:: Given passage ::

* Start *

FILE - Anti-Brexit and remain in the European Union supporters stand near Houses of Parliament in London, April 3, 2019.
FILE - Anti-Brexit and remain in the European Union supporters stand near Houses of Parliament in London, April 3, 2019.

It is an election Britain was never meant to be holding — the country was scheduled to have left the European Union by now.

A postponement of Brexit, Britain's departure from the EU for further negotiations has left it having to hold elections on May 23 for the European Parliament, and the result is likely to mark another stage in the erosion of the country's traditional two-party political system.

Both of Britain's main parties — the Conservatives and Labour — are struggling to come up with coherent messages for the elections and are being buffeted by internal infighting.

The Conservatives have all but given up campaigning as dozens of local party chair persons and hundreds of grassroots activists have shunned the elections and offered no help. The Conservative Party is also running out of money with big donors withholding their normal funding.

The Conservative grassroots revolt against Prime Minister Theresa May's Brexit policy is opening the door for a likely stunning performance at the polls by Nigel Farage's newly-minted Brexit Party. Founded in January, the party could well top the polls with the ruling Conservatives facing the humiliation of a virtual wipeout.

The Conservatives are doing little campaigning on social media and have bought no Facebook ads for the election. The party's official Facebook page doesn't even mention the elections and the prime minister herself won't be out on the stump trying to drum up support.

Smaller parties in play

Brexit Party leader Nigel Farage appears on BBC TV's The Andrew Marr Show in London, Britain, May 12, 2019.

* End *

:: Supplied records ::
* Start *

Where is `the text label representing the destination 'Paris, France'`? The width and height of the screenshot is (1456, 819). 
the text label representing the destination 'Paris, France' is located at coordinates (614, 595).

* End *
* Start *

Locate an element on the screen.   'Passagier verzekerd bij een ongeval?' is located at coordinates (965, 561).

* End *

:: What to work on ::
Please state the date on which the article about Britain's European Parliament elections says those elections will be held.

:: Response to this task ::
May 23